(Saved data entries)
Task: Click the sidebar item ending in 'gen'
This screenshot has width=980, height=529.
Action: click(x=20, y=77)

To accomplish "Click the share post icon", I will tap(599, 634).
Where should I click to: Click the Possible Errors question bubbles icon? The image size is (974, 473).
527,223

--

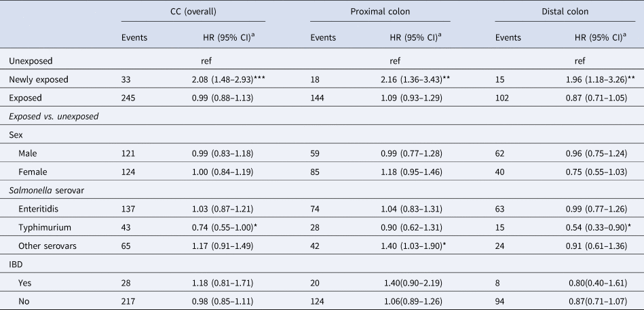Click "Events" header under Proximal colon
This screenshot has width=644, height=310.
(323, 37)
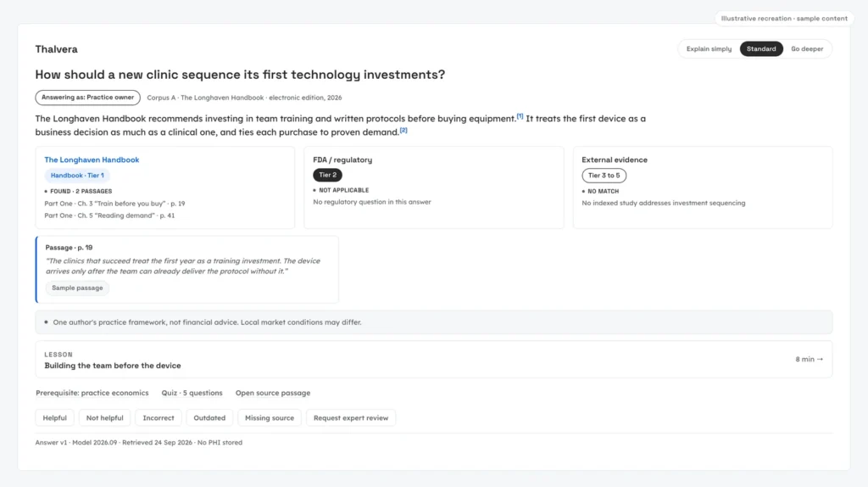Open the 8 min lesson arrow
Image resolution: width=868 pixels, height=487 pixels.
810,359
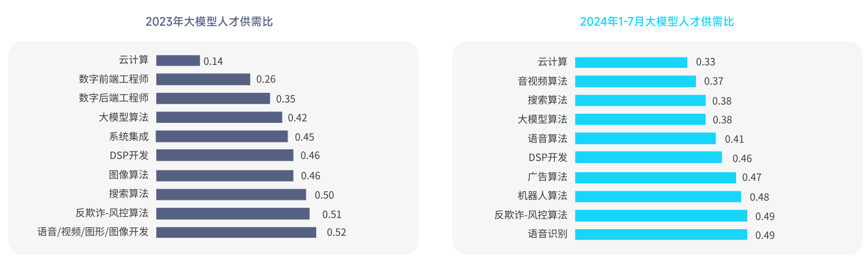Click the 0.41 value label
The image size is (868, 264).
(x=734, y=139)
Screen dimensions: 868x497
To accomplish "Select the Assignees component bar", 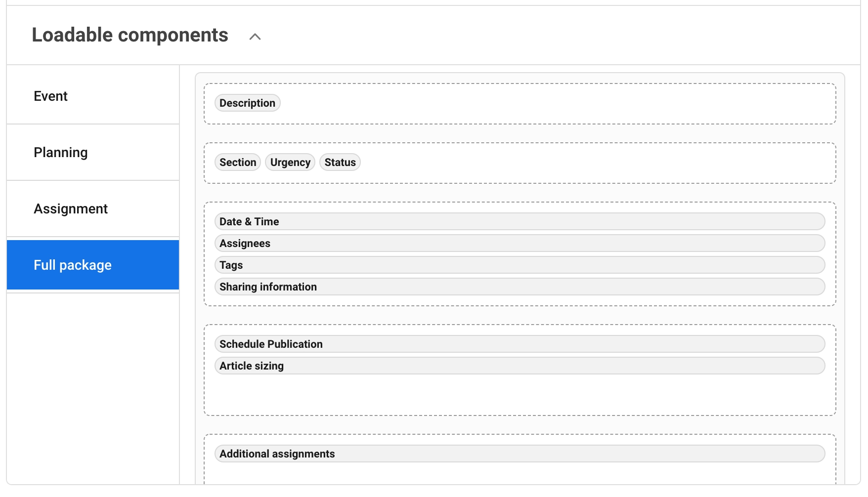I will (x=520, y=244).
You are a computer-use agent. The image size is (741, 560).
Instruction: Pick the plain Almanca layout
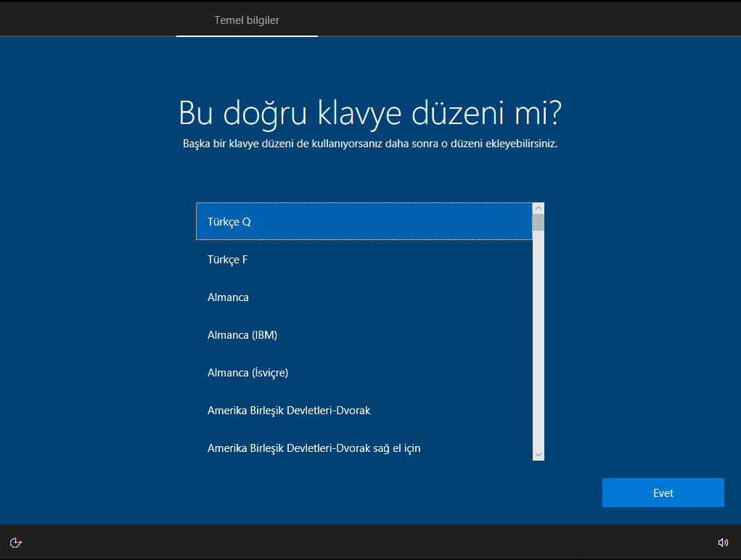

◆ **Problem statement**:
All lines above from the one holding "You are a computer-use" to the one holding "Instruction: Pick the plain Almanca layout", inclusive, are to be copied exactly; no other line is wanted.

◆ **Task output**:
You are a computer-use agent. The image size is (741, 560).
Instruction: Pick the plain Almanca layout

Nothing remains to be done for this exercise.